───── Given records
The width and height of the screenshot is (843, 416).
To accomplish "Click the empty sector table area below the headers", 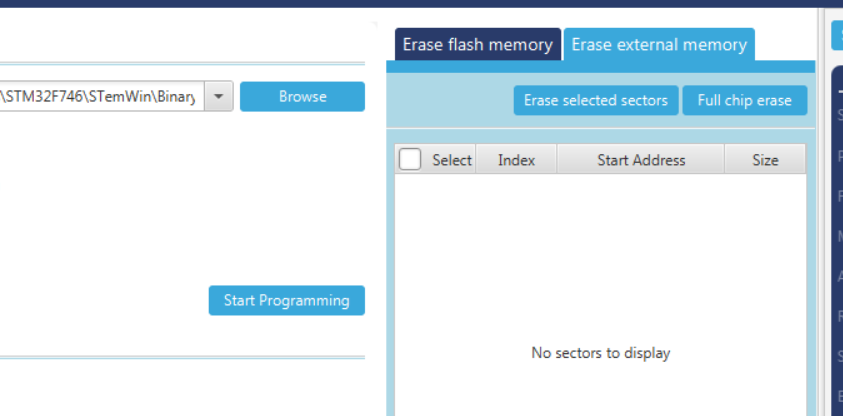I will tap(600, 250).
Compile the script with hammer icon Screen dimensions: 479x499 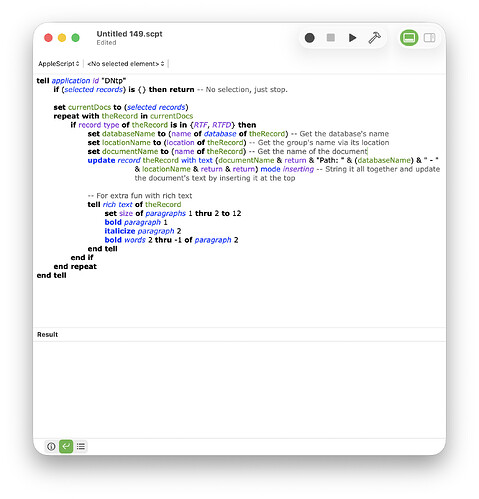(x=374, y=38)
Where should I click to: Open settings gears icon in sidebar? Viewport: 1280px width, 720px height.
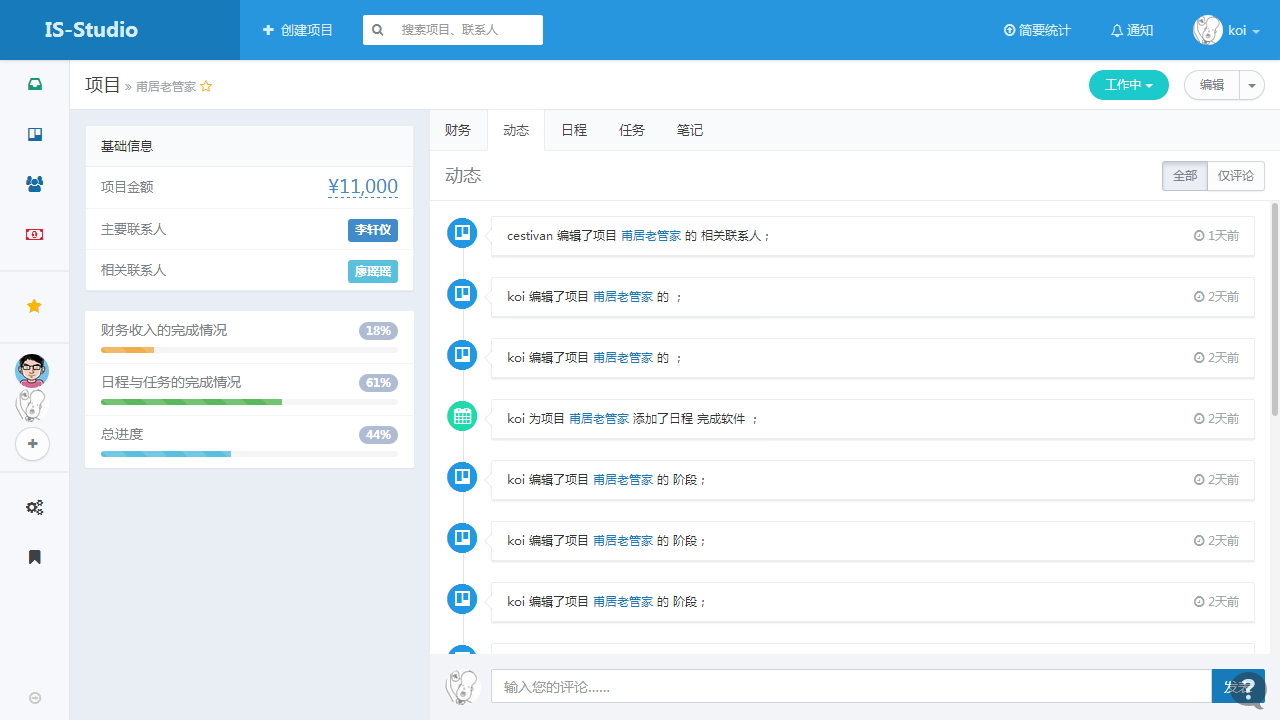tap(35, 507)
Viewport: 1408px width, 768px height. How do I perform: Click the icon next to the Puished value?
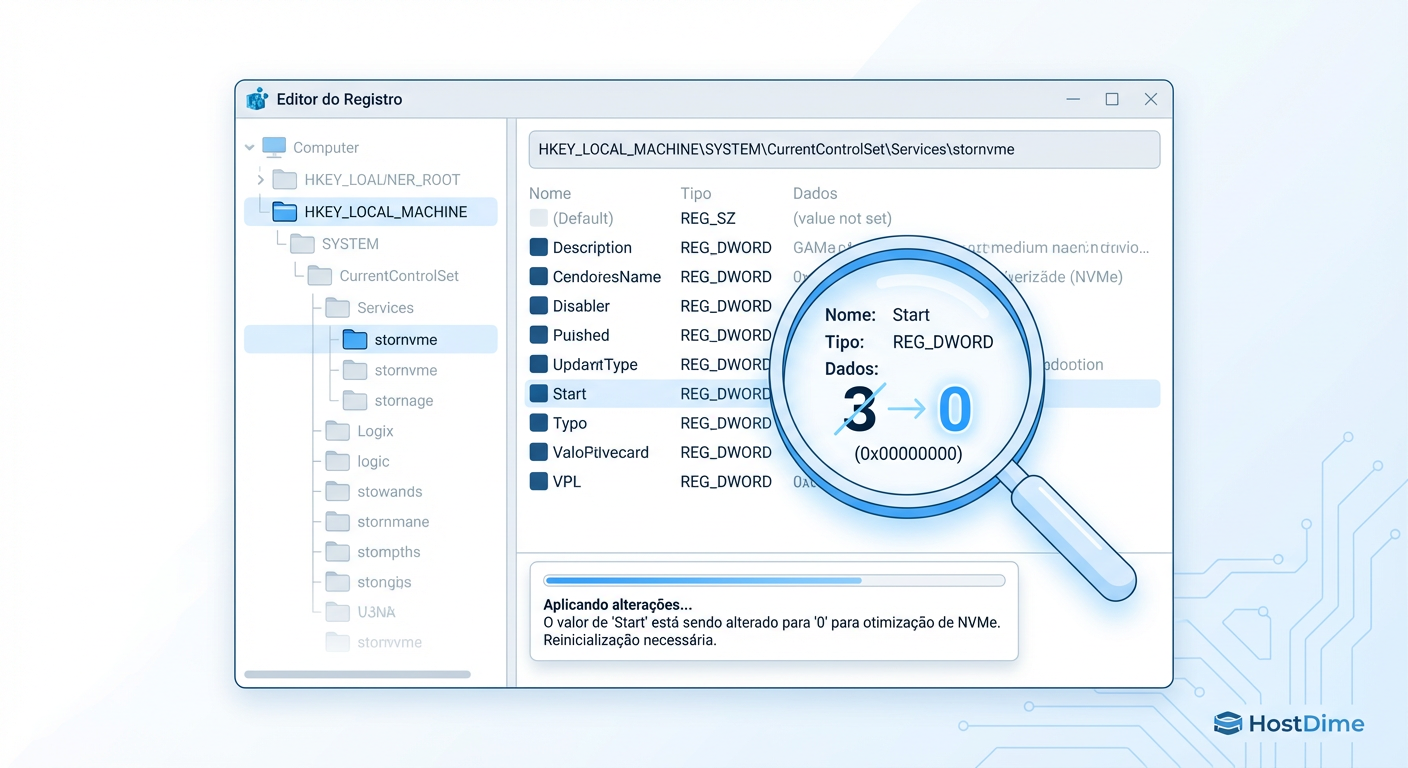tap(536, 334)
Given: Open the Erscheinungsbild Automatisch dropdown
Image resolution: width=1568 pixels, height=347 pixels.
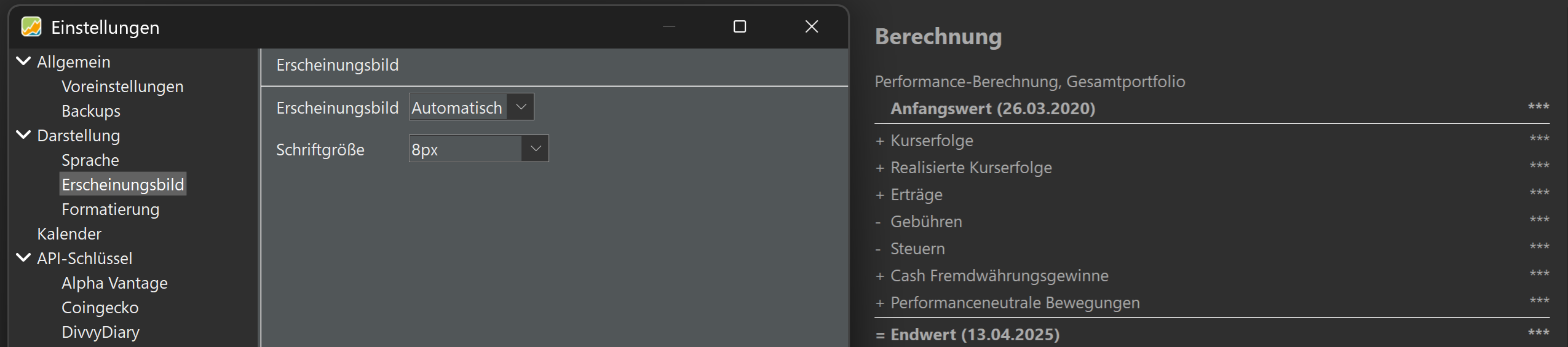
──────────
■ Your objective
Exactly the lines from the one holding "Viewport: 1408px width, 768px" through the last line of the entries, both included, are to be duplicated; leave the pictures out.

■ Answer box
Viewport: 1408px width, 768px height. How do I perform: Click the icon next to the Puished value?
tap(536, 334)
Given: Open the Erscheinungsbild Automatisch dropdown
Image resolution: width=1568 pixels, height=347 pixels.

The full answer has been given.